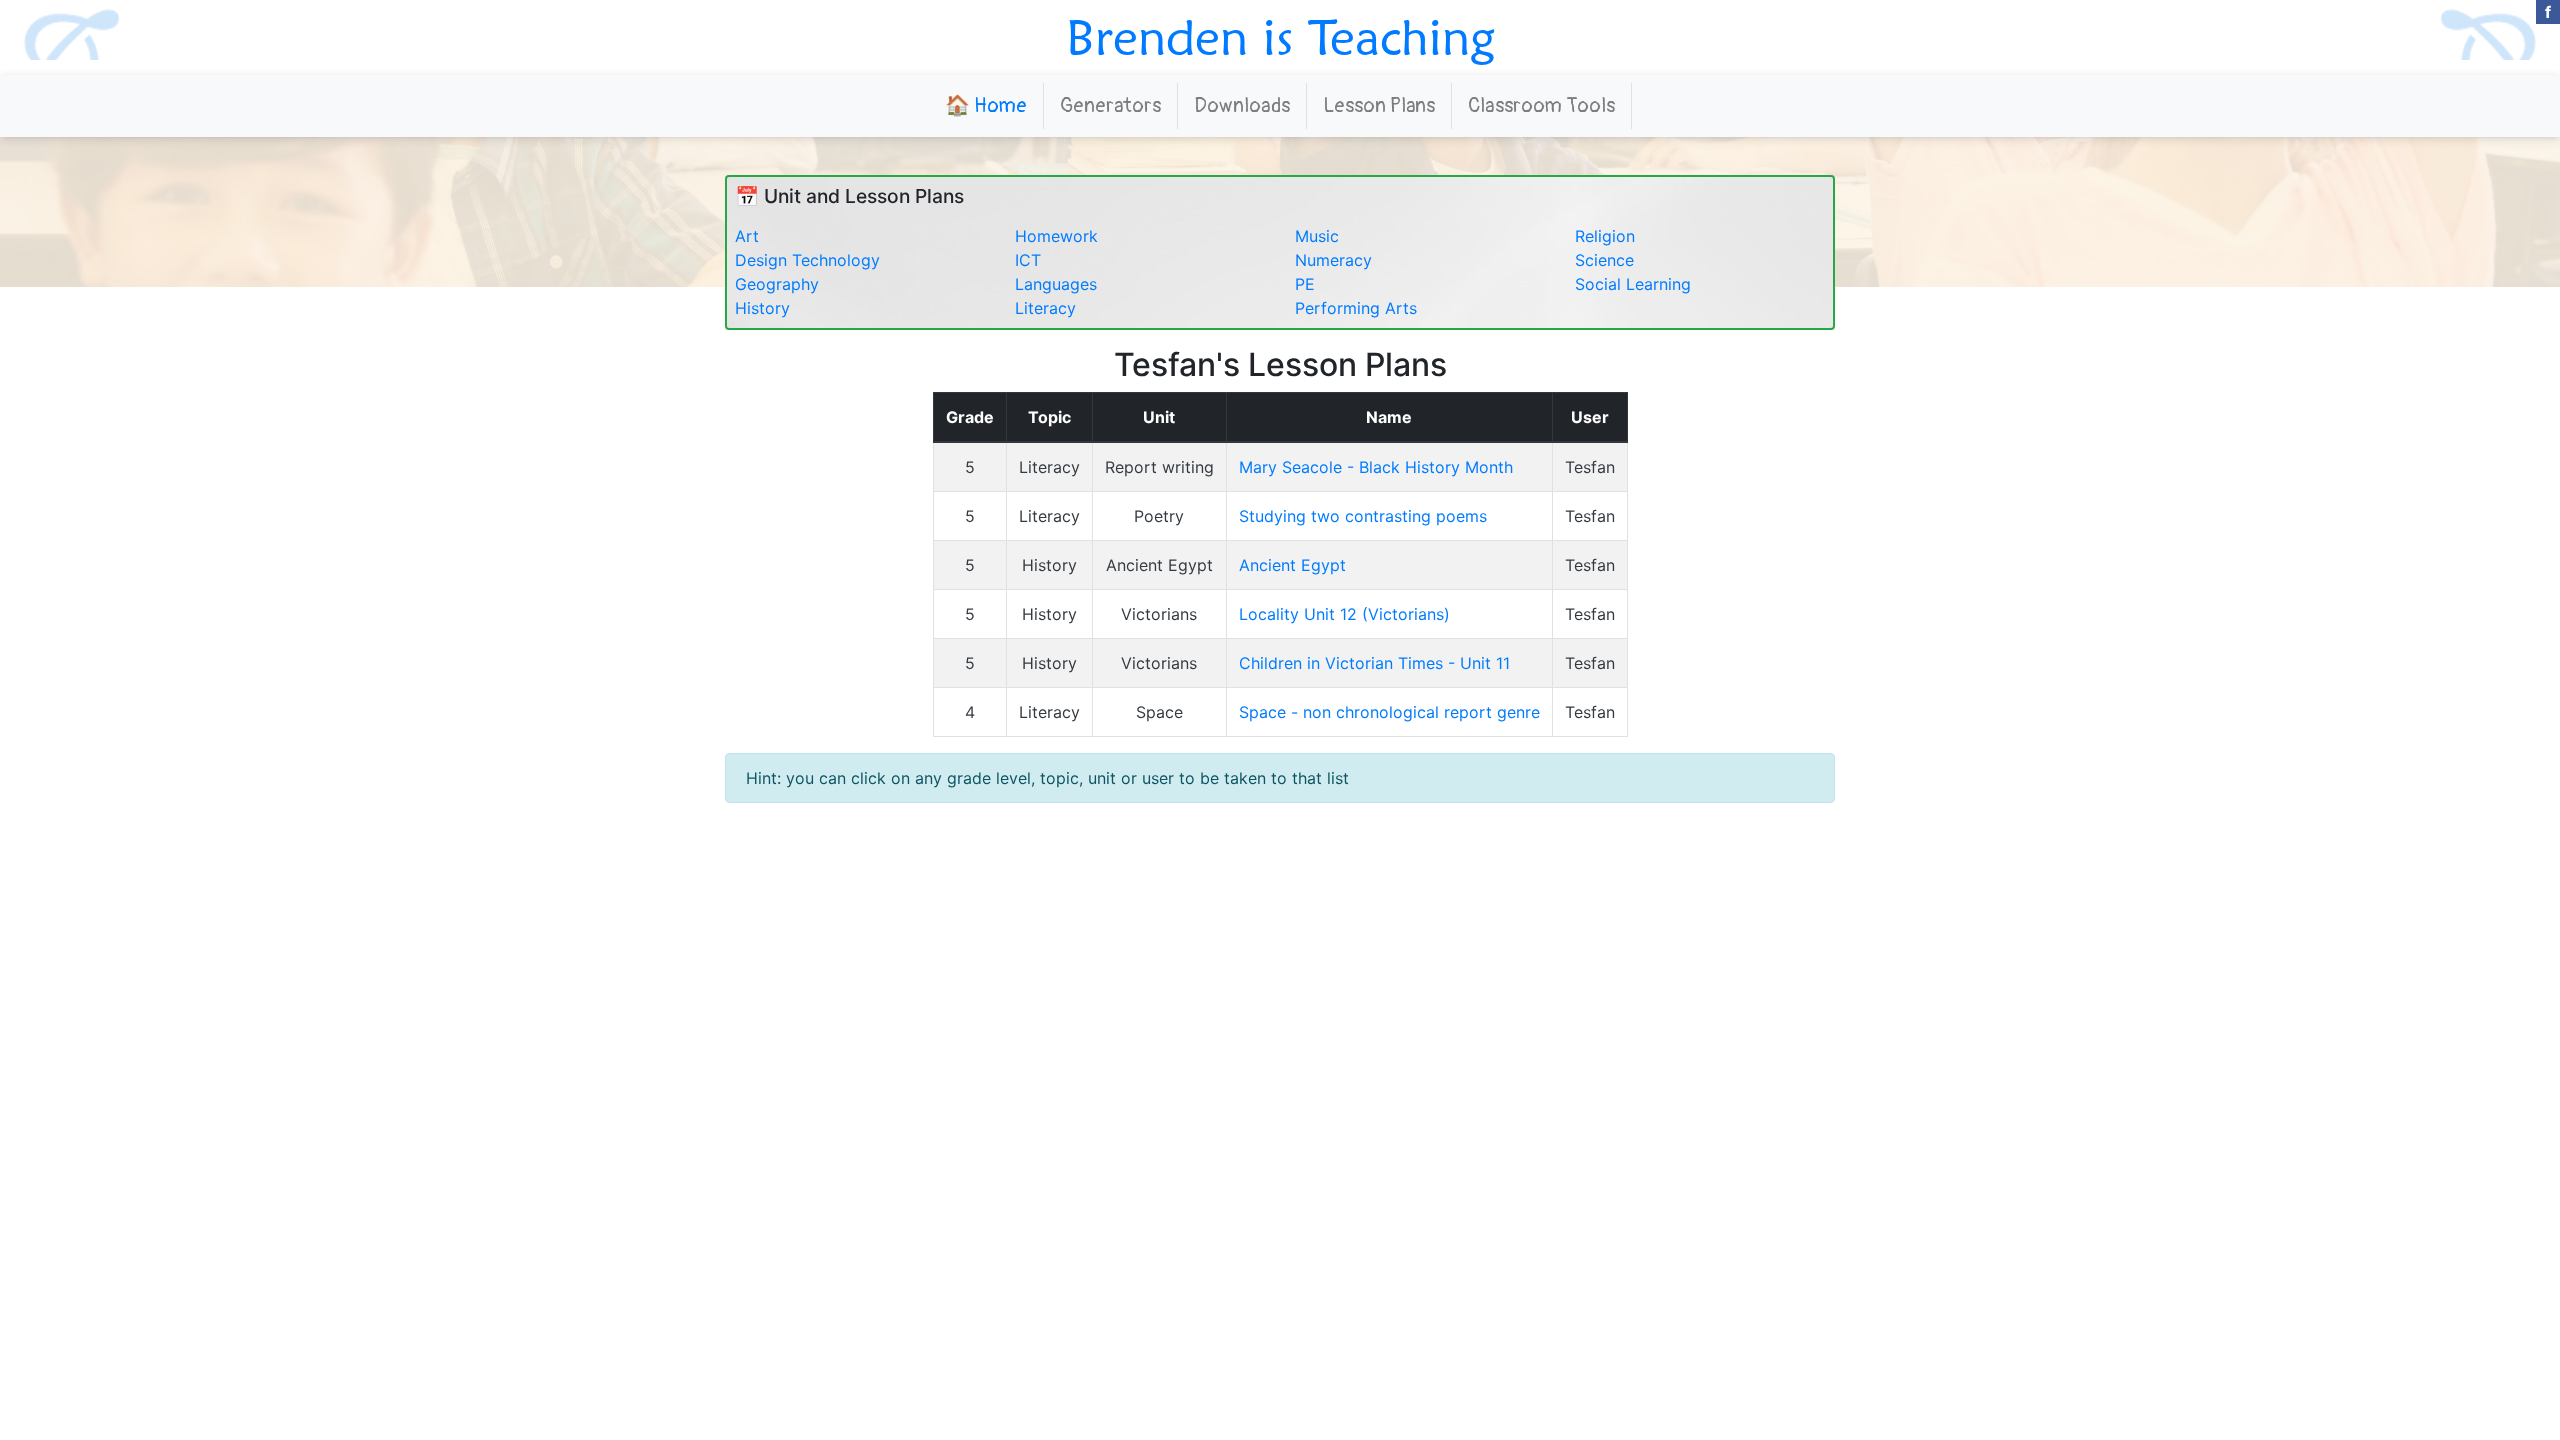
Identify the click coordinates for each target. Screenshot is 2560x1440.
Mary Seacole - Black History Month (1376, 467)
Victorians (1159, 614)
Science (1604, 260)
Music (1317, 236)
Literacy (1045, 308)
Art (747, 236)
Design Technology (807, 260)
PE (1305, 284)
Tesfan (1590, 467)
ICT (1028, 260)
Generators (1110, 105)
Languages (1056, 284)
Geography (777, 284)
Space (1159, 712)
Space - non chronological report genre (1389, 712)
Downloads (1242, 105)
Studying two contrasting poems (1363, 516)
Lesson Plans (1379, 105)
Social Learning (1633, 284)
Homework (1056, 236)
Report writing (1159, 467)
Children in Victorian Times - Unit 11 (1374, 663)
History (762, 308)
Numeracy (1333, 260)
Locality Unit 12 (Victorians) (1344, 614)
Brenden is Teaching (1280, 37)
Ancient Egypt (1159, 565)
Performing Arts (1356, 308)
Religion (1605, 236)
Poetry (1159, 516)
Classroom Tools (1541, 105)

········

Say how many lines in the entries contain the string "Space", and say nothing else.

2